Rice is a staple food for over half of the world's population. Eighty percent of the British population buy rice, predominantly white rice, with the average person consuming approximately 5.6 kg per year. Rice consumption in the UK is expected to increase slightly, as a result of the growing ethnic population and food diversification. Starchy foods such as rice, potatoes, bread and cereals are our main source of carbohydrate and play an important role in a healthy diet. As well as providing energy, rice contains other essential nutrients such as thiamine, riboflavin, niacin, vitamin E, zinc, potassium, iron and fibre. On cooking, rice swells to at least three times its original weight and therefore benefits from a low-energy density compared to other starchy carbohydrate foods (e.g. bread), as well as a low-sodium content (unless salt is added to rice products). It has a low allergenicity and is relatively easy to digest, making it a useful food for early weaning or during convalescence.

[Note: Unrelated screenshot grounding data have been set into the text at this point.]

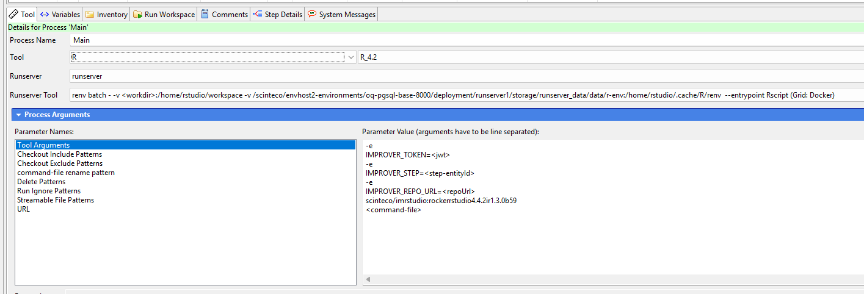
Task: Select Tool Arguments in parameter list
Action: pyautogui.click(x=43, y=145)
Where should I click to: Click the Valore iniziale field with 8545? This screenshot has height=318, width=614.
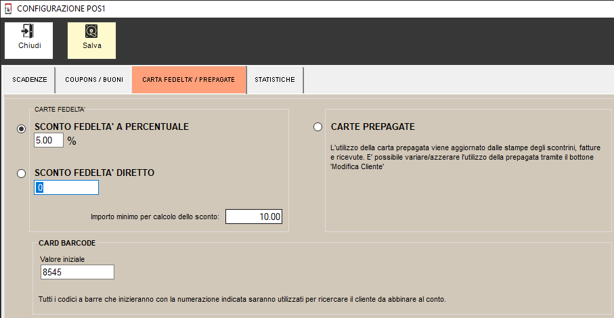pyautogui.click(x=76, y=272)
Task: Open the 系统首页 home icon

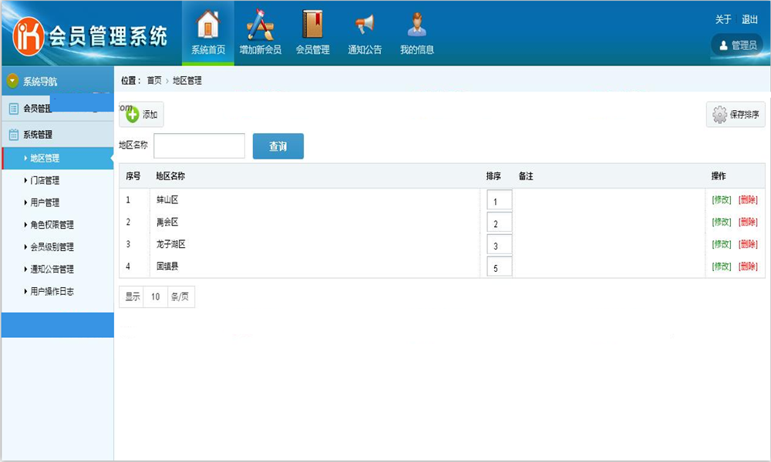Action: [208, 26]
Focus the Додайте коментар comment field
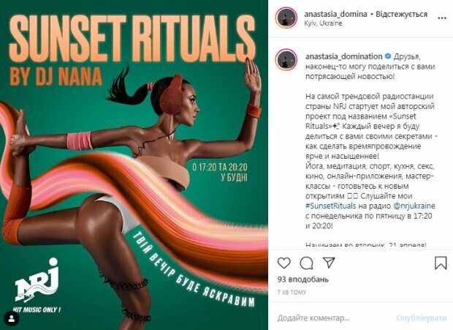Image resolution: width=453 pixels, height=330 pixels. point(332,318)
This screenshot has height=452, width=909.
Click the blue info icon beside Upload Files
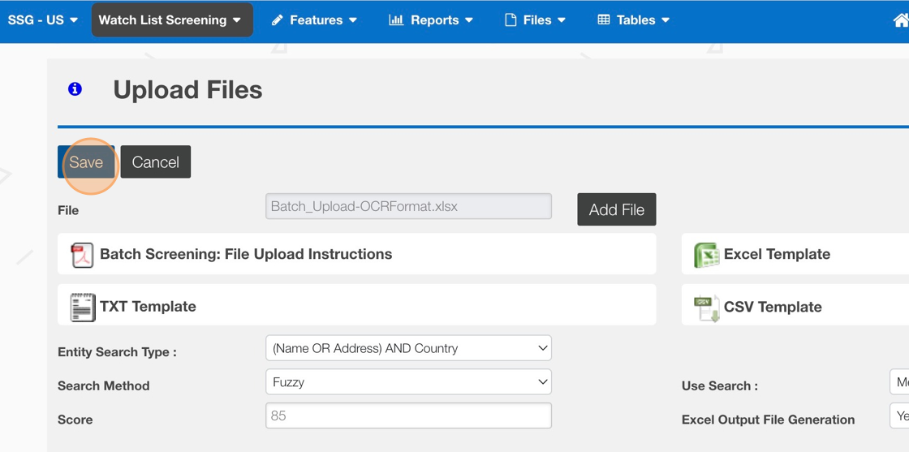pyautogui.click(x=75, y=89)
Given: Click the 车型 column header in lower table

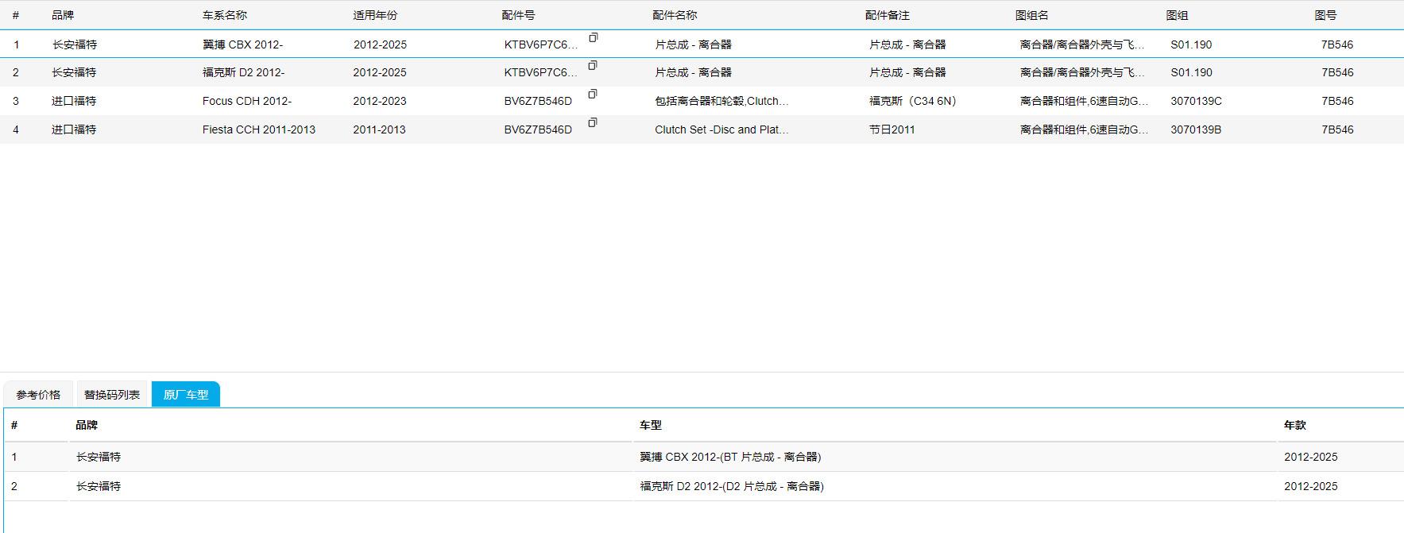Looking at the screenshot, I should 650,425.
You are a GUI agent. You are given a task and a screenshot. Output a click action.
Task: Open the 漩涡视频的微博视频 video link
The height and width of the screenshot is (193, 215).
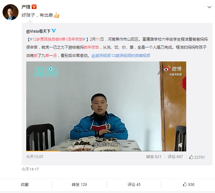point(131,56)
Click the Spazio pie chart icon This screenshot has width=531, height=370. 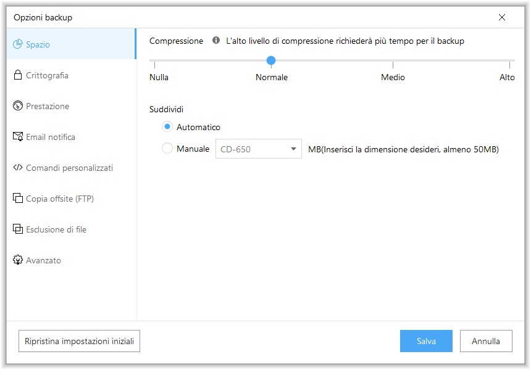[18, 44]
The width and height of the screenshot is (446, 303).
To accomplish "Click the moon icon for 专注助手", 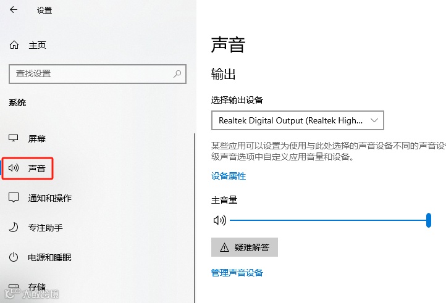I will coord(14,227).
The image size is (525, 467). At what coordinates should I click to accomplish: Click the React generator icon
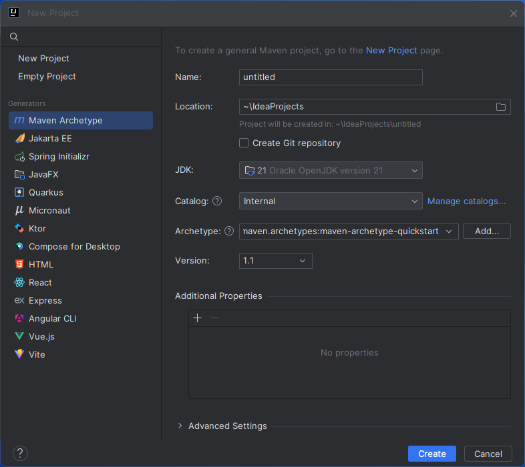coord(19,282)
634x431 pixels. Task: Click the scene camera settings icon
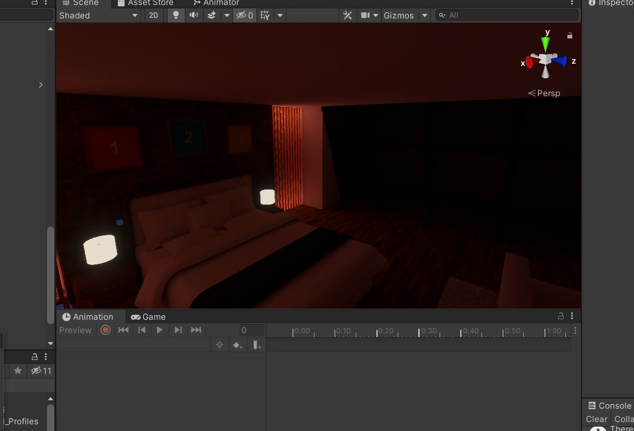tap(365, 15)
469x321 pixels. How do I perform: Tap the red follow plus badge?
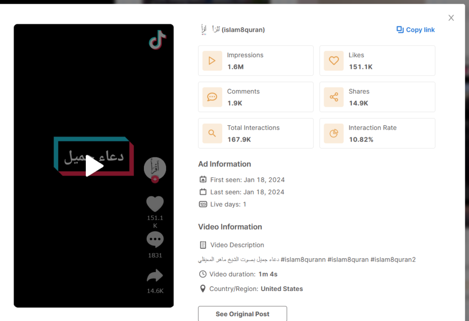(x=155, y=179)
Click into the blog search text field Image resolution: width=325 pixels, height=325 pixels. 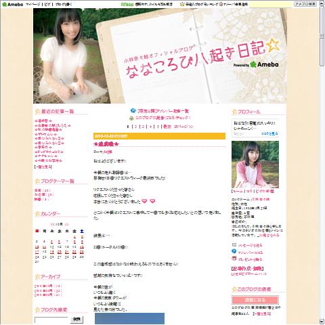[51, 320]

The Department of Health encourage the selection of wholegrain versions of starchy carbohydrate foods as these are higher in fibre. Brown rice also has a higher proportion of important bioactive phytochemicals such as hemicelluloses and lignans with antioxidant and anti-inflammatory properties that may benefit health.
Despite the common perception that starchy carbohydrate foods are ‘fattening’, diets containing rice have been shown to achieve weight loss in obese subjects, although greater weight reduction has been shown with mixed rice compared with white rice. Although the reported glycaemic index (GI) of different rice varieties is inconsistent, most types of rice are classified as low or medium ‘GI’ foods but this is influenced by cooking time, the degree of gelatinisation and rice type. While there are numerous studies that have examined the link between high-carbohydrate intakes and risk of chronic diseases such as obesity, type 2 diabetes and cardiovascular disease, relatively few have investigated the role of rice specifically, particularly in western populations. In Asian populations in whom rice is a staple food, higher white rice consumption has been associated with elevated risk of diabetes and metabolic syndrome. Some prospective cohort studies in the US have linked regular consumption of white rice with higher risk of type 2 diabetes, whereas brown rice intake was associated with lower risk. These studies were however observational in nature and so cannot determine a ‘cause and effect’ relationship, whilst their findings may be subject to residual confounding. Future studies should consider potential differences of white rice varieties, which vary in amylose content, as well as the effect of processing methods.